As you may be aware, a huge security breach at the credit-monitoring company, Equifax, has exposed the sensitive information of up to 143 million Americans. While Equifax says that it will send notices to the people whose information was compromised, we wanted to reach out to you to make sure you take steps to protect yourself now. 

Rest assured that Lincoln Investment has put into place extra precautions, and they will not give out any information, or act on any instruction regarding your investments, unless those instructions include other personal identifiable information. In addition, here are some tips courtesy of the Federal Trade Commission to protect against identity theft:

  • Visit www.equifaxsecurity2017.com to learn more about the security breach and to check the potential impact on your information. Whether or not your information was compromised, consumers can get a year of free credit monitoring and other services. The site will provide you with a date to log in and enroll.
  • For extra protection, consider enrolling in the credit-monitoring service used by Lincoln Investment, www.myidcare.com. There is a fee for this service ($9.95 to $19.95 per month), but it may be worth it for peace of mind, especially if you have been compromised.

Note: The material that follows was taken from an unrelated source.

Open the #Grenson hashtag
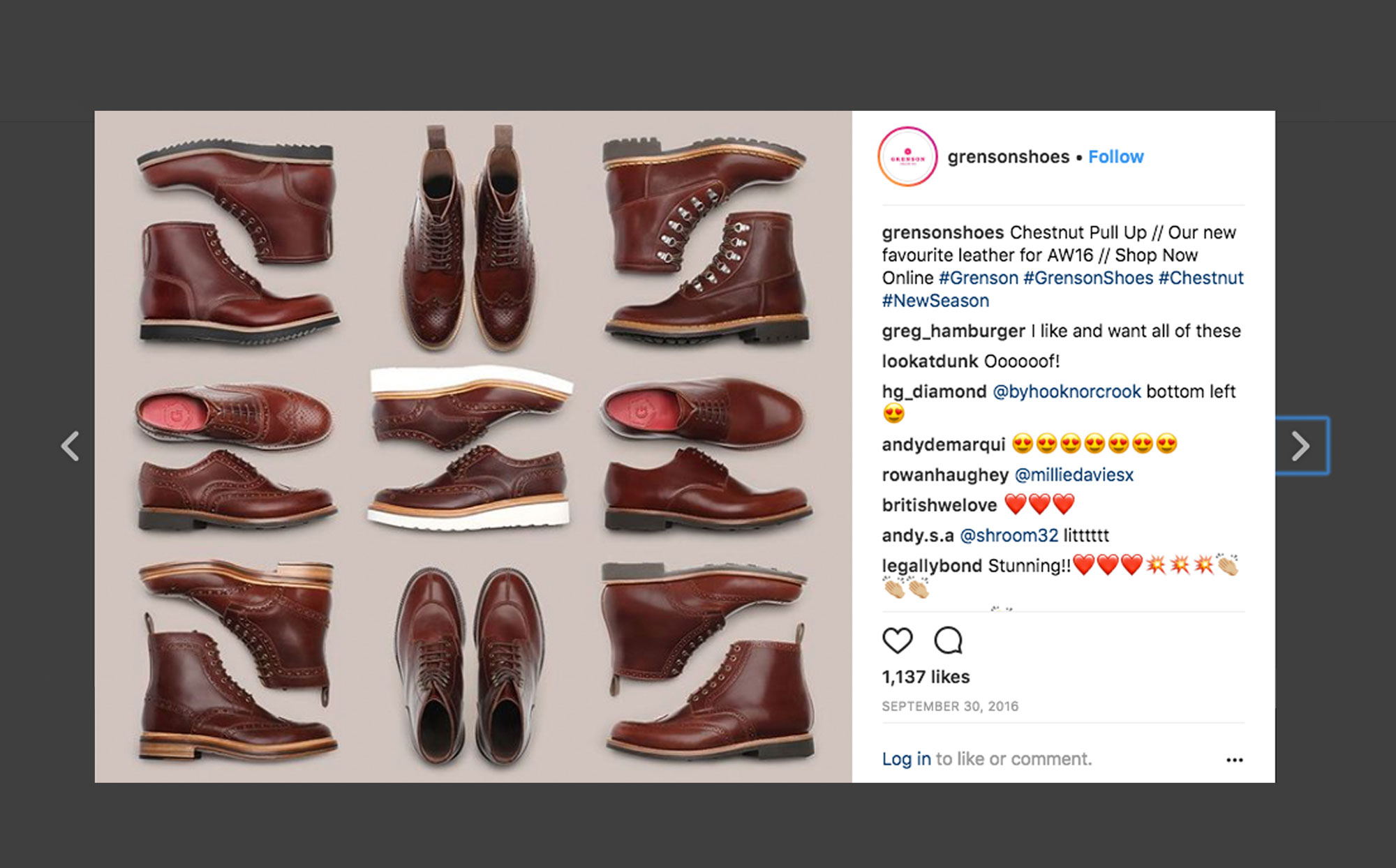 pos(978,278)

  • Check your credit report with the other two national credit-monitoring agencies (Experian and TransUnion) at no charge by visitingwww.annualcreditreport.com. Another free service,   www.creditkarma.com, will provide you with a credit report and credit score. If you discover a problem, visit www.identitytheft.gov to take the next step.  
  • Consider placing a credit freeze on your files. A freeze makes it harder for someone to open an account in your name; however, it will not prevent a thief from making changes to your existing accounts.

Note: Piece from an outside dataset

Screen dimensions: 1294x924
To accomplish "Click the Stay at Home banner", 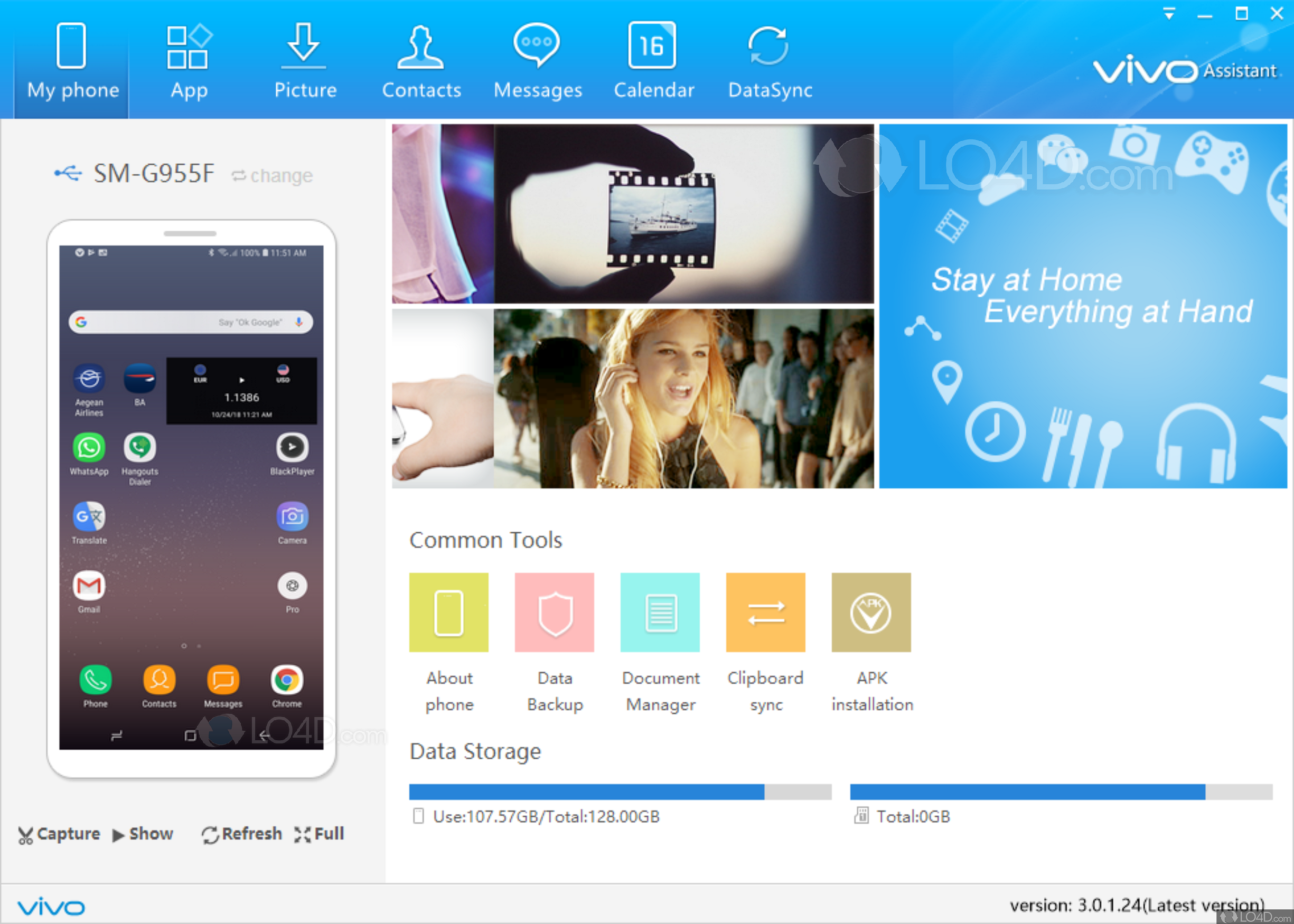I will tap(1082, 306).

  • Consider placing a fraud alert on your files. The alert warns creditors that you may be an identity theft victim and that they should verify that anyone seeking credit in your name is actually you. Learn more about freezes and fraud alerts at www.consumer.ftc.gov/articles/0497-credit-freeze-faqs.  
  • Monitor your credit card statements closely for charges you do not recognize, and check your bank account/investment statements for anything suspicious.
  • Be aware of tax fraud, which occurs when someone uses your Social Security number to get a tax refund. File your taxes as early as possible, before a scammer can.